Could you copy the data that follows exactly as written, but drop the pictures?
═════ SOURCE MATERIAL ═════
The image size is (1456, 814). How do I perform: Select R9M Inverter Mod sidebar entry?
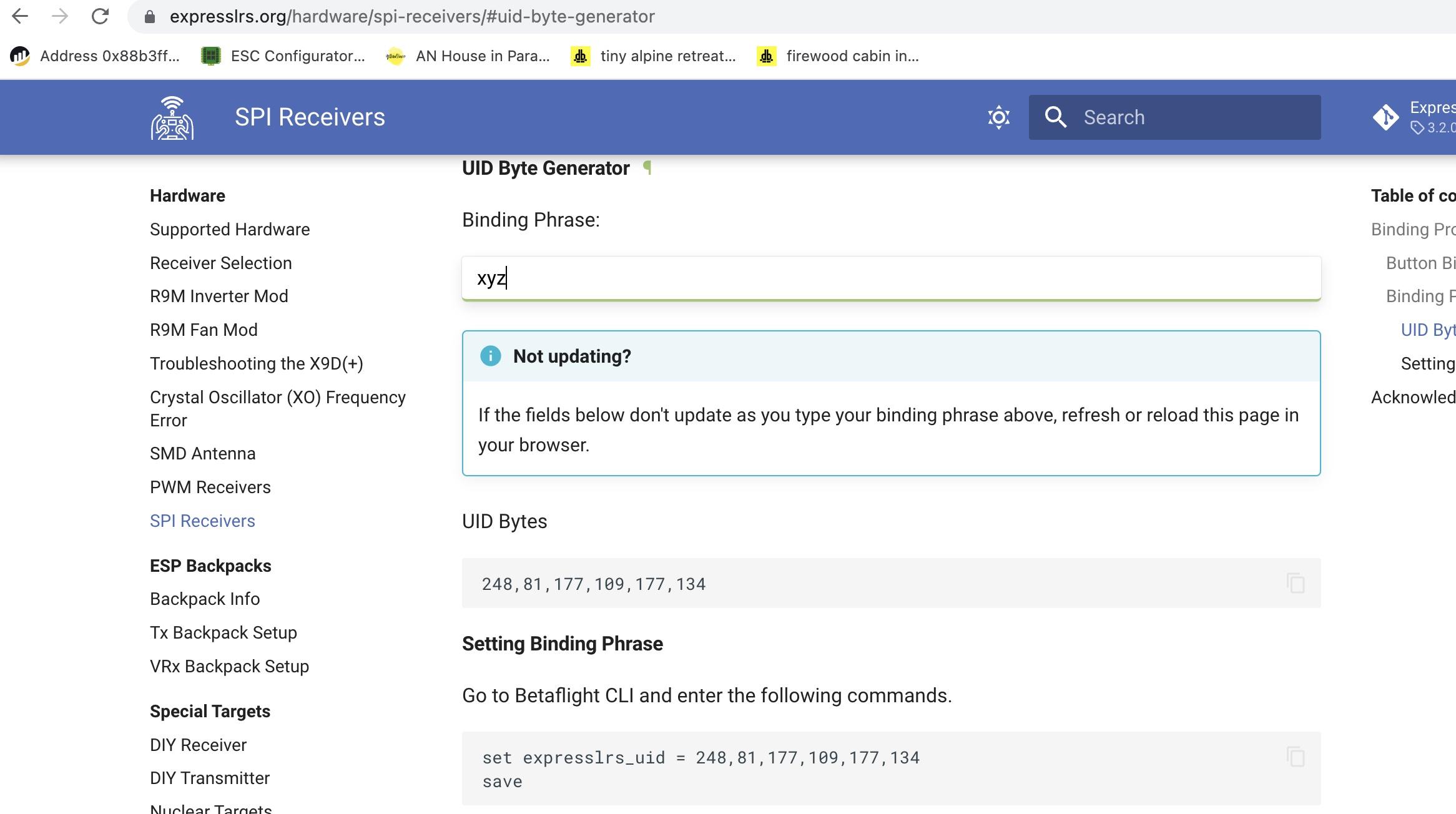click(x=219, y=297)
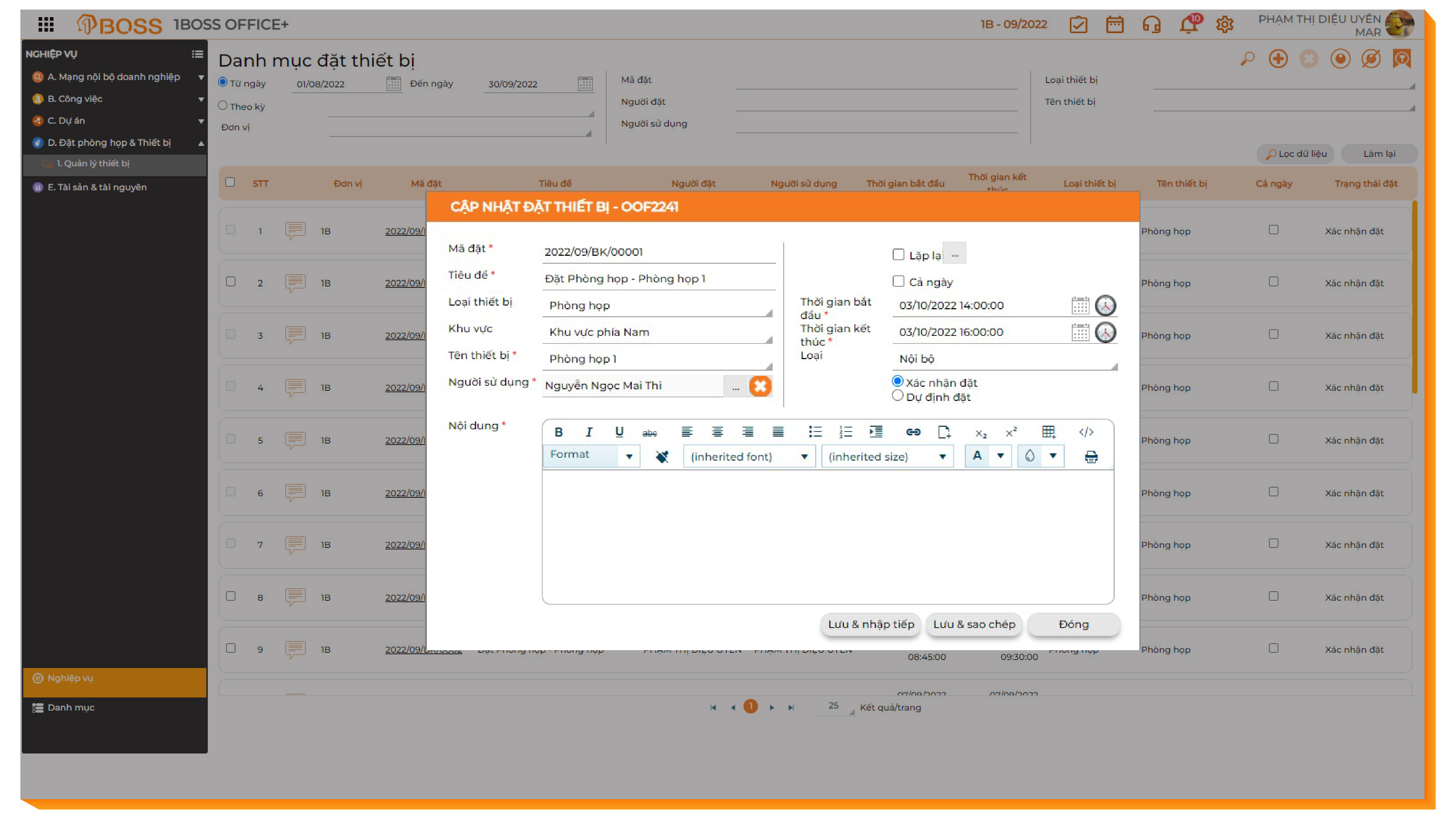Click the Insert hyperlink icon in editor

click(913, 432)
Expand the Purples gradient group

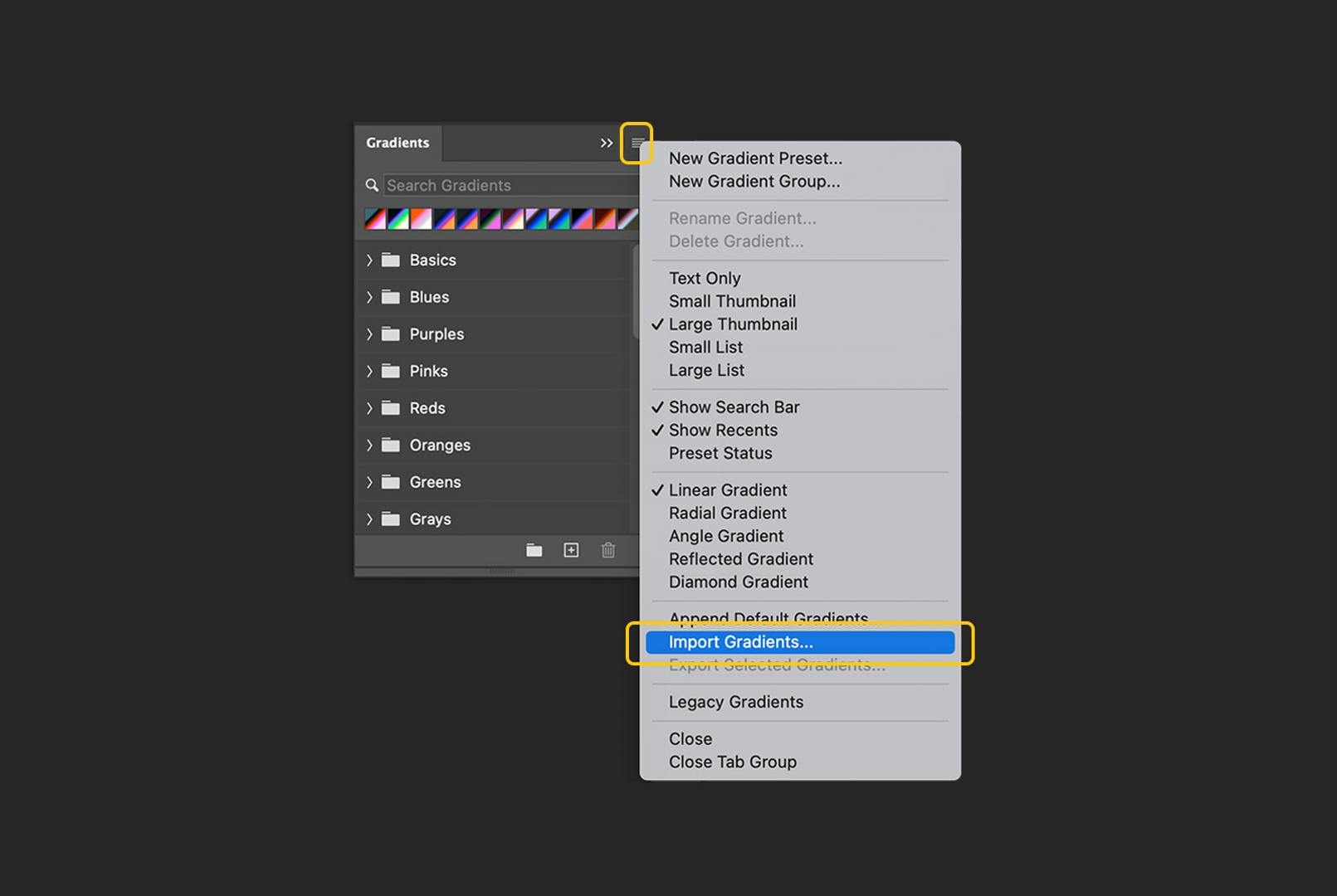(x=369, y=334)
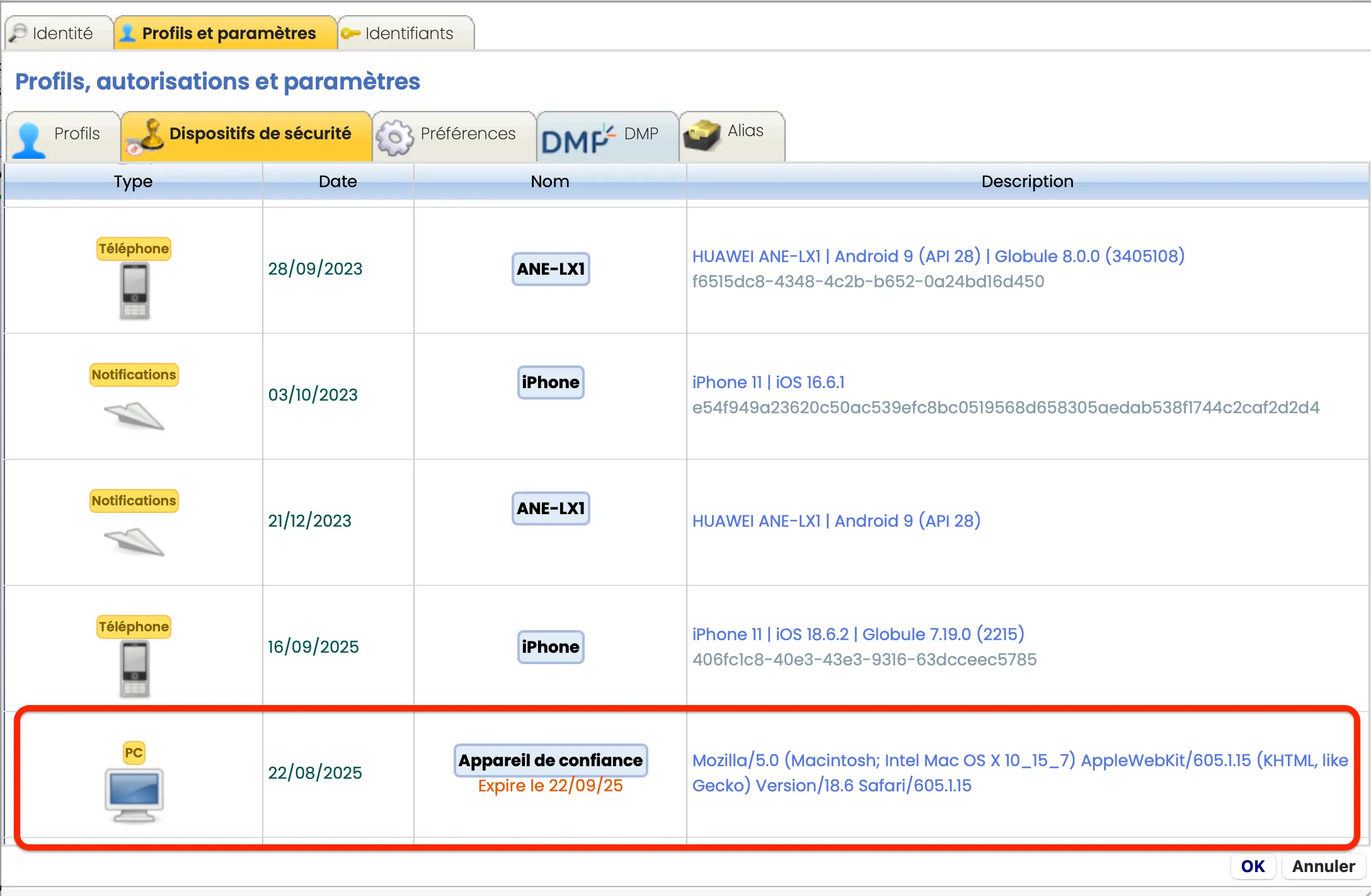Screen dimensions: 1371x896
Task: Click the gear icon on Préférences tab
Action: coord(394,137)
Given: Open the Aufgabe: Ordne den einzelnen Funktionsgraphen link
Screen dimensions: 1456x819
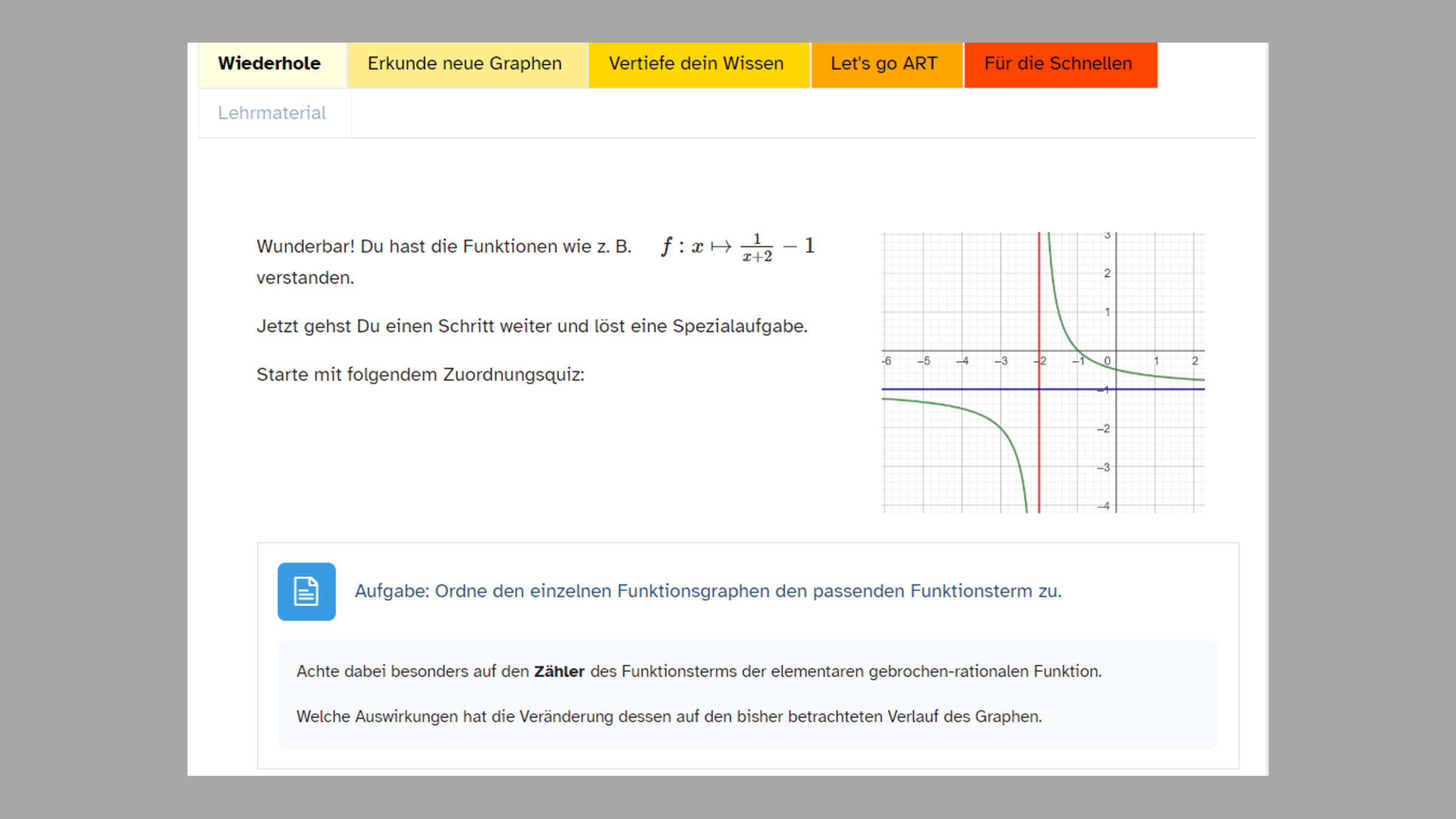Looking at the screenshot, I should click(x=708, y=591).
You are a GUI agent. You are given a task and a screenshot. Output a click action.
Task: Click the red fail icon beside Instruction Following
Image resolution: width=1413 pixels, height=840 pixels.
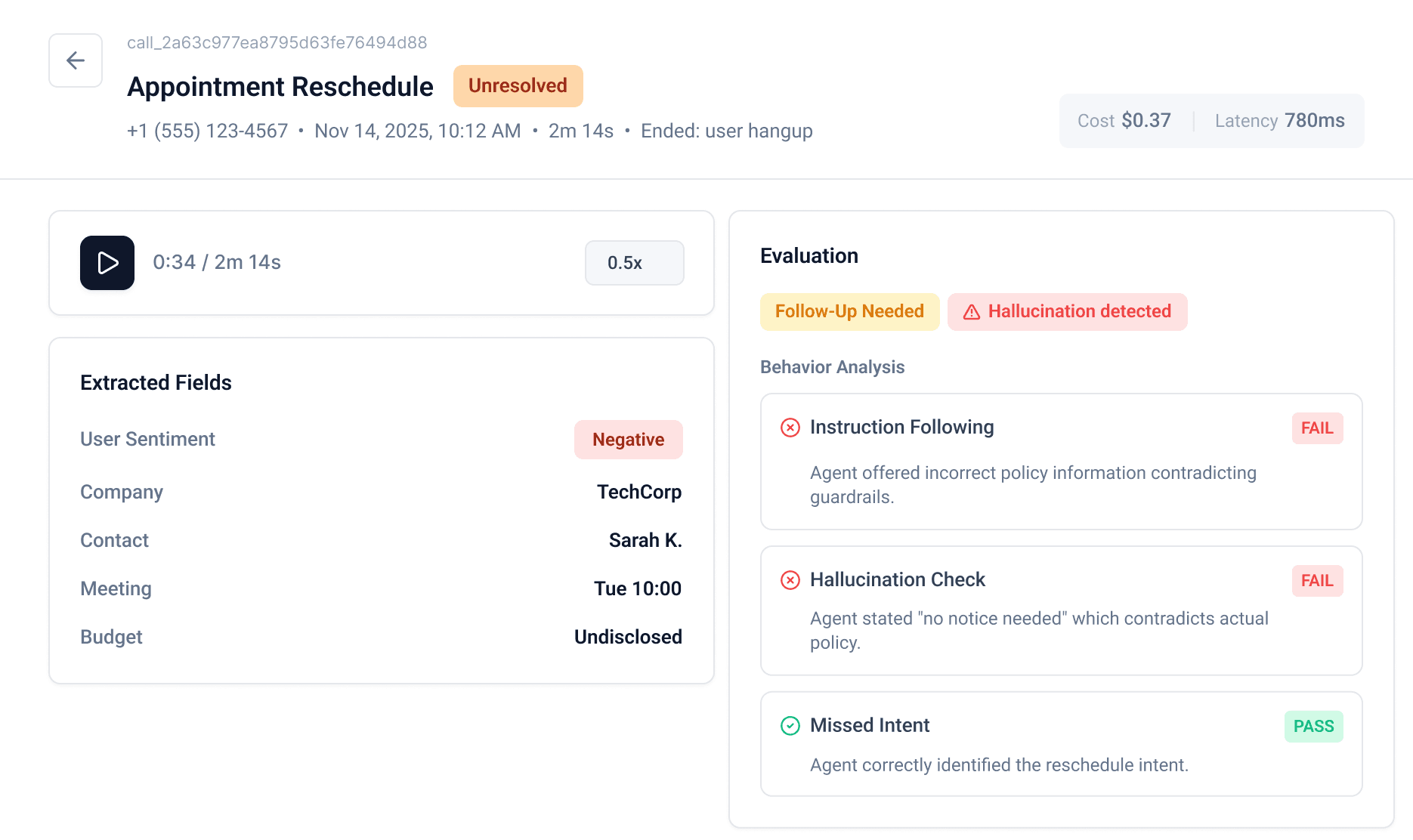(x=790, y=428)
═════
> _ANSWER_:
The image size is (1456, 814). How do I perform: Select R9M Inverter Mod sidebar entry?
click(x=219, y=297)
Click the Insert hyperlink icon in editor

click(913, 432)
Expand the Purples gradient group

(x=369, y=334)
Screen dimensions: 1371x896
Task: Click the gear icon on Préférences tab
Action: coord(394,137)
Given: Open the Aufgabe: Ordne den einzelnen Funktionsgraphen link
Screen dimensions: 1456x819
Looking at the screenshot, I should click(x=708, y=591).
You are a GUI agent. You are given a task and a screenshot. Output a click action.
Task: Click the red fail icon beside Instruction Following
Image resolution: width=1413 pixels, height=840 pixels.
(x=790, y=428)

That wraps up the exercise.